"I don't know," answered the abbé, with evident sincerity; "I was not noticing."
Pierrot did not intend to give in.
"Oh, well, Bijou noticed them anyhow, for I can tell you she did look at them, and with eyes as sharp as needles, too; they shone like anything."
"I?" she exclaimed, her pretty face turning suddenly red. "It was your fancy, Pierrot; I never saw anything. I was much too frightened."
"Frightened of what?" asked the marchioness.
"Why, of being upset, grandmamma. Pierrot is right about that; we were nearly upset."
"He is right, too, in saying that it was an insane idea to want to go with a carriage and four horses down a wretched little street like that; however could you have had such an idea?"

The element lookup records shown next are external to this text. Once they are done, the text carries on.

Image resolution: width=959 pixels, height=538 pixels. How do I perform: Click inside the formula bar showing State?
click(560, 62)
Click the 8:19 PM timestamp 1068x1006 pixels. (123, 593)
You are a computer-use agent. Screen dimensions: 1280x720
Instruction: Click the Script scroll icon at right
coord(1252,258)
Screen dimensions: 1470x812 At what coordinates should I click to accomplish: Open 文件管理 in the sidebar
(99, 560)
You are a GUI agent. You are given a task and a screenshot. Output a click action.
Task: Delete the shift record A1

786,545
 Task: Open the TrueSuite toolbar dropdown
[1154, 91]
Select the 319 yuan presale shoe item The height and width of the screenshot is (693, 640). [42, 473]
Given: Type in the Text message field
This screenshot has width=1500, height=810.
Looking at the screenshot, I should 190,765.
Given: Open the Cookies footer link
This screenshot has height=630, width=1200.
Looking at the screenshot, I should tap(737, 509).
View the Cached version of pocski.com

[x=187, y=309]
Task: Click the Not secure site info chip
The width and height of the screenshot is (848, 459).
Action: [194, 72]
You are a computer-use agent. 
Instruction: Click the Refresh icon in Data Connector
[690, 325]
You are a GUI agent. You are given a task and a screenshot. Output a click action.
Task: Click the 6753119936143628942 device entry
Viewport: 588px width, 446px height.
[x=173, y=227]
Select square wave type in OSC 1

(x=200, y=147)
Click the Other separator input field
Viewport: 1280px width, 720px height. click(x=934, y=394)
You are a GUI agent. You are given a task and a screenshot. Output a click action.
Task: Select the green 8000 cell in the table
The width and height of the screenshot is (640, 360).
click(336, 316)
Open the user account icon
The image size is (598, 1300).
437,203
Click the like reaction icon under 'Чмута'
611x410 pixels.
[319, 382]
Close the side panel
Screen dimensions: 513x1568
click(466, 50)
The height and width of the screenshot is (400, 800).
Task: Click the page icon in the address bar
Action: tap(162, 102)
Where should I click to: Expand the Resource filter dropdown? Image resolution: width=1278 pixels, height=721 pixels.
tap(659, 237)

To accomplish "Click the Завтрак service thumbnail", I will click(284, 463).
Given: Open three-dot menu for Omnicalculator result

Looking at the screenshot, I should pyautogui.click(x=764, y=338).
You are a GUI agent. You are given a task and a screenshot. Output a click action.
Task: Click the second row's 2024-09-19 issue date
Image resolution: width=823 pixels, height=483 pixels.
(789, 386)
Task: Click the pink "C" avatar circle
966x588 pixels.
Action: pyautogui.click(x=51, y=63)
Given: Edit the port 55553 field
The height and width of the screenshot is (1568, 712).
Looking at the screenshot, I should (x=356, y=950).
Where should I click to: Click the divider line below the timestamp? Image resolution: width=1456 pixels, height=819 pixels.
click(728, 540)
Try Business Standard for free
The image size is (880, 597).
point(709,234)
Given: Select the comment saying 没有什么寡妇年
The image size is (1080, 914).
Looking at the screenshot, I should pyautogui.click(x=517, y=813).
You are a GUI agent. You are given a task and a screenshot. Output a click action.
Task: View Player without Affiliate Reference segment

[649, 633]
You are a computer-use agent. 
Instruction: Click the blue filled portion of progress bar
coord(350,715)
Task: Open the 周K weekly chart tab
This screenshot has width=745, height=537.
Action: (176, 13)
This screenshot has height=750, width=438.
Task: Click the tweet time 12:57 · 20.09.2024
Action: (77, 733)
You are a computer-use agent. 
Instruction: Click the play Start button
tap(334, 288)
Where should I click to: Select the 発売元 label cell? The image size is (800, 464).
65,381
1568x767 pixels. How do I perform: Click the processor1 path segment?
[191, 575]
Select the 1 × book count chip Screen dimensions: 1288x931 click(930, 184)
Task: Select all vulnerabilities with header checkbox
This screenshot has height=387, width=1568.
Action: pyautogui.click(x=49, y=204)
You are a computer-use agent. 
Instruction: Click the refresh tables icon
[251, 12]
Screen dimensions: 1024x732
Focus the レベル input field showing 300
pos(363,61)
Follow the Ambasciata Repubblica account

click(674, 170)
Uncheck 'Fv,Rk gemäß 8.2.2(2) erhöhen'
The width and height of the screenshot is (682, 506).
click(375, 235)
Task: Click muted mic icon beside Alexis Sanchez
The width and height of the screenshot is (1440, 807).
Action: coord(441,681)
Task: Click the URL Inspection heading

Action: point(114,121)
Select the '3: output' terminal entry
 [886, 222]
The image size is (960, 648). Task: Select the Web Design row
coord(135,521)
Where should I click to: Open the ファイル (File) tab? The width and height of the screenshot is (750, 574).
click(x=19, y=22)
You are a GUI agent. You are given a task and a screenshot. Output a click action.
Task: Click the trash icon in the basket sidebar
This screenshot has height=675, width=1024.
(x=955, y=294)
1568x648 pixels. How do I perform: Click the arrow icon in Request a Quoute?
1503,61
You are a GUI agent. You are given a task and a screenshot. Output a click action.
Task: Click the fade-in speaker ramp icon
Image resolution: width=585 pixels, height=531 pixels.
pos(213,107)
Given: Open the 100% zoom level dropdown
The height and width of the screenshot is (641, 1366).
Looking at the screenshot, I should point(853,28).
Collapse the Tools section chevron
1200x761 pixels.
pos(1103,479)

Bijou glanced at Jeanne Dubuisson, who, with her eyes fixed on the carpet, had turned very red, too, and was listening to the discussion without taking any part in it.
"Oh, really, I don't know. I think it was M. de Clagny telling me that his horses were so well in hand that he could make them turn round on a plate. And so, as the Rue Rabelais is rather narrow and winding, I said: 'I am sure you could not go along Rue Rabelais.'"
"No!" protested Pierrot, "it was not quite like that. You said, 'Let us go down Rue Rabelais, I should like to see it.' And, then, as he hesitated—for we may as well give him credit for having hesitated—you stuck to it as hard as you could."